The Parliamentary Elections Act of No 1 of 1981, as amended in 1988, allows ‘any member’ of a political party to be appointed to fill an NL vacancy. After parliamentary elections, political parties appoint their NL members, as prescribed by the Constitution, and thereafter engineer NL vacancies to bring in persons of their choice as MPs. It is not possible to have this highly undemocratic practice terminated by judicial means because there is no constitutional provision for the post-enactment judicial review of legislation. This ‘smuggling tunnel’, as it were, must be closed by Parliament itself.

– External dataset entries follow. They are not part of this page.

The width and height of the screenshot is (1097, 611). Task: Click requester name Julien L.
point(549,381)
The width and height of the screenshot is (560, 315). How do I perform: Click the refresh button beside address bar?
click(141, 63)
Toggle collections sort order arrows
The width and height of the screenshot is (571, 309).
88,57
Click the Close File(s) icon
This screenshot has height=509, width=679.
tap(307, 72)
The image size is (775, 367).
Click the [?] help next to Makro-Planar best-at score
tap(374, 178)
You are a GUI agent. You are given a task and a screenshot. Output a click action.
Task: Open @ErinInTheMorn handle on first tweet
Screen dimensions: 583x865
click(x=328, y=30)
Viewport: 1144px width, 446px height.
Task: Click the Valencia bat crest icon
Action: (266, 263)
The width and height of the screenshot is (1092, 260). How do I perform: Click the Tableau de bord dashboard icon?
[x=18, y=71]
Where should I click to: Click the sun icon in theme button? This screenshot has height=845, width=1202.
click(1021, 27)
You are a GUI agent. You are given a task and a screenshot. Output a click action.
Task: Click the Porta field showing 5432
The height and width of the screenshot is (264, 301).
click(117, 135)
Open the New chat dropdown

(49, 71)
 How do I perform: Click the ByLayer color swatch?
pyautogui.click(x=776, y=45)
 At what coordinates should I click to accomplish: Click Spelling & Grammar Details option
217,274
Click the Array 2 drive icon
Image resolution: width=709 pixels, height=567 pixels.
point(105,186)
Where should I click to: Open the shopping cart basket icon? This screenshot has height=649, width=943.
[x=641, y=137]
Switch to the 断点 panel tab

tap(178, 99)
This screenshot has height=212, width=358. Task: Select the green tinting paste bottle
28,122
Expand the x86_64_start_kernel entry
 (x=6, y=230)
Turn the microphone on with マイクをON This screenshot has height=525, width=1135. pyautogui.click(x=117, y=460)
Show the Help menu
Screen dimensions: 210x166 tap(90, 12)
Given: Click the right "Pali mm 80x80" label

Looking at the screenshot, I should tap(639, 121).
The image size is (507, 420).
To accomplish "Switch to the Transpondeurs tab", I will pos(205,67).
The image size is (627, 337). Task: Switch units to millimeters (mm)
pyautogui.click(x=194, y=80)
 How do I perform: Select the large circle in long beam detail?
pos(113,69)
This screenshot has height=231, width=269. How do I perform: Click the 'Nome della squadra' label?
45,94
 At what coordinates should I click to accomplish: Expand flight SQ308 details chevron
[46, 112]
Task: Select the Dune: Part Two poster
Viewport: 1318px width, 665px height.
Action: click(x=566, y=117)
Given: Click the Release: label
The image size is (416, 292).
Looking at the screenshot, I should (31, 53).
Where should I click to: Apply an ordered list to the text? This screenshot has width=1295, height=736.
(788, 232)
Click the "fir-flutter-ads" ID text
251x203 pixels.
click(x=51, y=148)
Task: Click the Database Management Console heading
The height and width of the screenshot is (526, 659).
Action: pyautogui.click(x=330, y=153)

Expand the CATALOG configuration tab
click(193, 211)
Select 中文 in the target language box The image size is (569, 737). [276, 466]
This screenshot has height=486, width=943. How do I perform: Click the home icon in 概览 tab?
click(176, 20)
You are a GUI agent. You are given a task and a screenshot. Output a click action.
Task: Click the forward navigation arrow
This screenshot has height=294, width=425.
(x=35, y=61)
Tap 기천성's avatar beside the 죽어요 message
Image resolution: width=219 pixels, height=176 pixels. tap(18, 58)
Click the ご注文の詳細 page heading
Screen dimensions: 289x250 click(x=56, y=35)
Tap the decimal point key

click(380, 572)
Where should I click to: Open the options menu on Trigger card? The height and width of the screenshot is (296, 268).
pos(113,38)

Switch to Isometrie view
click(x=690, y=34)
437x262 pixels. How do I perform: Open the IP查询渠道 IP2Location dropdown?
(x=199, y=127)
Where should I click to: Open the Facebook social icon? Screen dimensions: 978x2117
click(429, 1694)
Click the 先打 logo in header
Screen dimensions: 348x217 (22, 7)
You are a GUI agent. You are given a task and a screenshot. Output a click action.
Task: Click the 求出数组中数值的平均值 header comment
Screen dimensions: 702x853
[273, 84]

Worryingly, it has now been revealed that the words, ‘any member’, were surreptitiously incorporated into the Parliamentary Elections (Amendment) Act after its ratification by Parliament in 1988!

Not everything the Constitution and other laws provide for is morally right and acceptable. The 18th constitutional amendment, which enhanced the executive powers of the President and removed the presidential term limit, had to be abolished because it was found to be detrimental to democracy. The 20th Amendment to the Constitution was done away with on the same grounds. Therefore, the flawed legal provisions that undermine the people’s franchise and sovereignty must be scrapped without further delay.

We suggest that Article 99A of the Constitution be amended to scrap the phrase, ‘in any nomination paper submitted in respect of any electoral district by political parties or independent groups’, and the words, ‘any member’ be removed from the Parliamentary Elections Act. This is something the NPP, which came to power, promising good governance, ought to do on a priority basis.

Given the shameful NL appointments at issue, it may not be difficult to imagine what the situation would have been if there had been no preferential vote mechanism; political party leaders would have had carte blanche to ensure the entry of unsuccessful candidates in their good books into Parliament at the expense of the deserving ones against the will of the people. That would have led to what is called the dictatorship of party leaders. Needless to say, an electoral process based on the proportional representation system without provision for voters to indicate their preferences for candidates will be antithetical to democracy. Hence the need to defeat efforts being made in some quarters to abolish the preferential vote.